STEREOGUM: I agree. I think it’s always a much better look to engage in a discourse with your fanbase instead of, I don’t know, echo-chambering with famous friends who’ve decamped to second homes.

MARX: Yeah, I totally agree. And look, I think most of us who are reasonable, no matter what our level of success or wealth or any of that, we can still see when somebody’s being tone deaf. You can still see when somebody is being condescending, or just completely out of touch. And seeing us, whether it’s a celebrity or a business person or anyone makes a public statement, which is any of those things, they need to be open to the blow back. Maybe they’ll learn from it. You know? I think we’ve all learned from things we’ve said in whether it’s conversations or publicly or whatever, you go, “Yeah, that was maybe not the coolest thing I could have said or done in that situation.”

STEREOGUM: Well, hopefully that this will be a learning experience for people who’ve handled the situation little bit less elegantly. I do have to say, though, the at-home Q&As you’ve been doing with your wife, Daisy Fuentes, are really cute. On a lighter note, how has your partnership been affected by quarantine?

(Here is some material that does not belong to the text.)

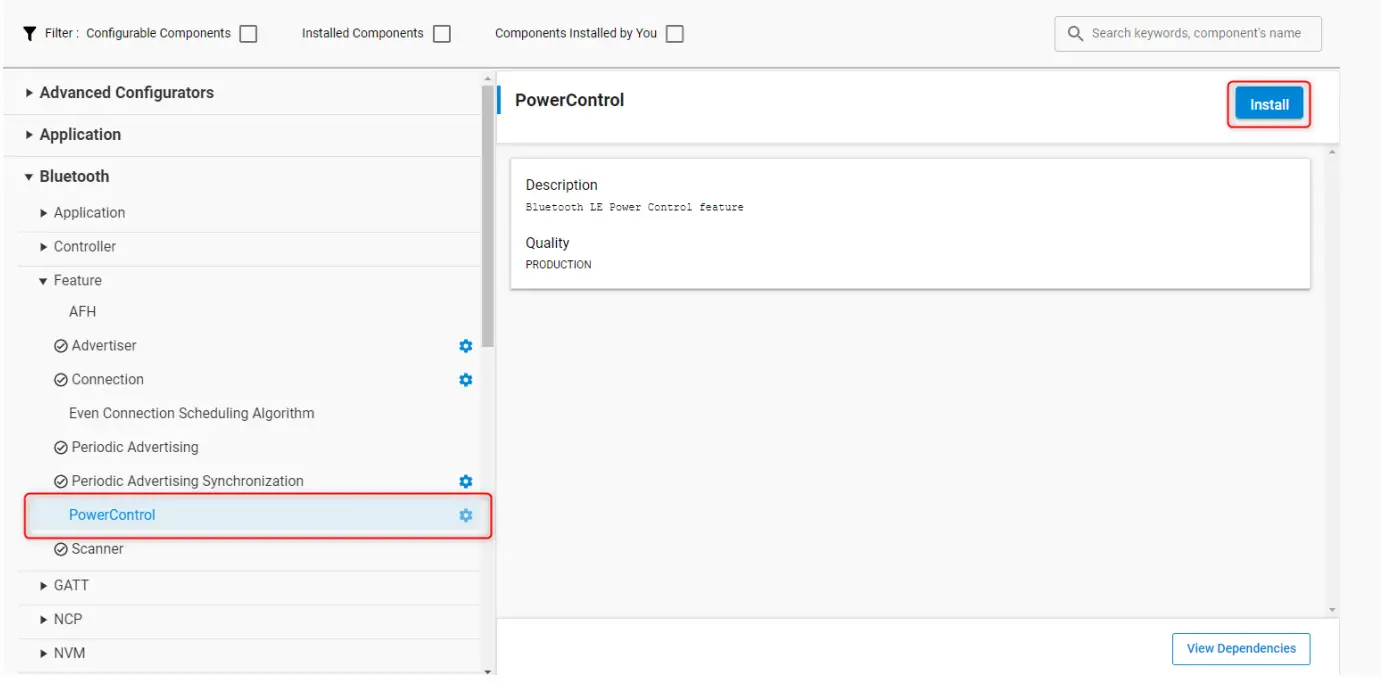Toggle Components Installed by You checkbox
This screenshot has width=1381, height=696.
675,34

MARX: Well, that’s very sweet of you to say. Again, at the risk of sounding tone deaf, these circumstances that we find ourselves in are actually really good for us. We love each other’s company and, in the five or six years we’ve been together, we are constantly looking for time to be alone and withdraw from everything else and just be with each other. Because, we missed out on each other for 40-something years. Or in my case, 50 years of my life, I didn’t get to have Daisy in my life.

We’re savoring every minute we can be together. We really love being alone. And, as much fun as we’ve been having, we’re still learning to know each other. There’s still so much about her I want to know and so many conversations I want to have with her. To have this period of time with no end in sight right now, one of the positives for us is that there doesn’t feel this need or rush for anything. We can just really take our time, just enjoy the fact that we’ve got yet another day to just be together and talk and hang out. And it’s been a beautiful time for us in that way.

STEREOGUM: Well, speaking of romance: I’d love to talk a little bit about your classic single “Right Here Waiting.” Stereogum’s The Number Ones series reviews every #1 in Billboard Hot 100 history so we’ll get to your three chart-topping songs eventually. If you had to look back at “Right Here Waiting” how would you rate it?

MARX: Well, I feel very differently about that one compared to “Satisfied,” for example, which was also a #1 single for me. “Satisfied” is a really fun song for me to play live. If I listen to the record of it, which I maybe have a couple of times in the last couple of years, I can hear every minute of 1989 in it. But there’s parts of the production and the arrangement that I’m really still proud of. And it’s just fun. But I also hear the things about it that seemed dated. And “I wouldn’t have written that line” or whatever.

But with “Right Here Waiting,” I don’t feel that way at all. One of the things that I’m accidentally proud of about that song is that I wrote it in the key of C, and literally any four-year-old can play that song. It’s so simple, and it’s so direct, and it’s so economical. And it was not trying to be anything but what it was. I think that’s one of the reasons that it still gets played all the time. It’s still a song that people in their teens and 20s know and sing in karaoke. It’s just one of those songs that has, 30-something years later, is still viable and still reaches people. I’m actually terribly proud of that. I think it’s a really well-written song, if I do say so myself.

Richard Marx’s new album, Limitless is out now via BMG.